The economic analysis of law investigates the answer to two fundamental questions: (i) a positive question concerning the impact of laws and regulations on the behaviour of individuals, in terms of their decisions and the implications for social welfare; and (ii) a normative question concerning the relative advantages of laws in terms of efficiency and social welfare. To answer these two questions, law and economics applies the methodology of microeconomic analysis. Microeconomic analysis makes certain simplifying assumptions, namely that individuals respond to incentives and make their decisions in a rational way, comparing costs and benefits, given all the available information. More recent developments have relaxed the assumption of full rationality to adopt a more realistic limited rationality assumption in the context of the so-called behavioural law and economics. Another assumption is that the welfare of society is measured by aggregating the individual welfare of its members.

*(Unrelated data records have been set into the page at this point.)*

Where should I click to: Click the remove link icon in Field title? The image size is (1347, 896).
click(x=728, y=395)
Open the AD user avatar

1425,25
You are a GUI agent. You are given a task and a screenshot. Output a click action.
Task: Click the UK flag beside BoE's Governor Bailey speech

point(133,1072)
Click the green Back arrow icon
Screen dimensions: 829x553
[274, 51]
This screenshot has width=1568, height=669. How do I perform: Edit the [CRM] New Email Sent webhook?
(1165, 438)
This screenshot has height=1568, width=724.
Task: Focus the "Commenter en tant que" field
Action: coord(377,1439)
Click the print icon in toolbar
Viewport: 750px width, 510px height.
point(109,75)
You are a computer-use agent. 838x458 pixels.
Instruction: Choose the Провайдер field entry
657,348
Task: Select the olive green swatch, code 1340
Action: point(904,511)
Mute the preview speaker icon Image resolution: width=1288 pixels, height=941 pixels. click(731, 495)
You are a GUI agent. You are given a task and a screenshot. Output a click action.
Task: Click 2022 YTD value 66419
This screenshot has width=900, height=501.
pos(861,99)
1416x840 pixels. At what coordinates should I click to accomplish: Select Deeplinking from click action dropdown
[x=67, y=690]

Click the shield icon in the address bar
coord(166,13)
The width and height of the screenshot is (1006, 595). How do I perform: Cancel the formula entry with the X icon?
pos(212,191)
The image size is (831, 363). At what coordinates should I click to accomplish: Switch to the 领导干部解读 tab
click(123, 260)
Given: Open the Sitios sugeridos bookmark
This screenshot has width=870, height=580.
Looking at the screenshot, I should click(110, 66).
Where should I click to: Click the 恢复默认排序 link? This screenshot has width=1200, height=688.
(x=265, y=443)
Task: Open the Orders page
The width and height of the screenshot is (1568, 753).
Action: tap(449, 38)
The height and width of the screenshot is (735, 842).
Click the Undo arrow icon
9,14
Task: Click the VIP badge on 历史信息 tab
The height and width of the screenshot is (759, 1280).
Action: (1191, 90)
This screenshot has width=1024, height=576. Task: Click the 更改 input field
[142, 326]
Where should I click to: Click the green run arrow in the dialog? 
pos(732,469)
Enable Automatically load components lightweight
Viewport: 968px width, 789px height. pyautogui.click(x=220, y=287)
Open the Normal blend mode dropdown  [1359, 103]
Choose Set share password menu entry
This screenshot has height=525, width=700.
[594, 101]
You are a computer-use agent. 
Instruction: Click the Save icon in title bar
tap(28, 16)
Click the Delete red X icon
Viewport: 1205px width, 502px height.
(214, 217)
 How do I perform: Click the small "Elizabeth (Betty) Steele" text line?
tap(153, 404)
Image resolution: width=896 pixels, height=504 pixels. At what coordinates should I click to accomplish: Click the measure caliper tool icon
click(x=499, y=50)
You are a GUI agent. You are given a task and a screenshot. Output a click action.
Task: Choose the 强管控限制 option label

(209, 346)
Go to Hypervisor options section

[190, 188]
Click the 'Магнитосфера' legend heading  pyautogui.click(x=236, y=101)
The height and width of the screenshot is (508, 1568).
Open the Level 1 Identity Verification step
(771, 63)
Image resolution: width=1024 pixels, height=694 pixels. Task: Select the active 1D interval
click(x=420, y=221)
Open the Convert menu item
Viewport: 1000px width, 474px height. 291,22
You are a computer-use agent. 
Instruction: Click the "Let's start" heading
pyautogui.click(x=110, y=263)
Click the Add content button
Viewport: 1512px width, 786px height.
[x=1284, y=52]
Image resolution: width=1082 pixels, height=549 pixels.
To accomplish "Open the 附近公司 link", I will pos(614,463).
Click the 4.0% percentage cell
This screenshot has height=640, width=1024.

Law and economics, or the economic analysis of law, is today one of the most influential scholarly methodologies in American legal thinking. The origins of the field can be traced back to the eighteenth and nineteenth centuries, for example, with the writings of Bentham, but economic analysis of law gained notoriety with the articles of Nobel laureates Ronald Coase and Gary Becker, and the books of Guido Calabresi and Richard Posner. In the last forty years, law and economics has expanded to all areas of the law, starting with those with more obvious economic significance (antitrust and regulation, tax, corporate governance, bankruptcy, employment) to the hard core of legal studies (contracts, tort, property, crime, and civil and criminal procedure) and new areas of the law (such as family law, environmental law, or constitutional structure). Comparative law is no exception. In fact, the extension of recent applications of economic methodology to comparative law has raised the question of the extent to which economic analysis of comparative law is by now a new, independent discipline.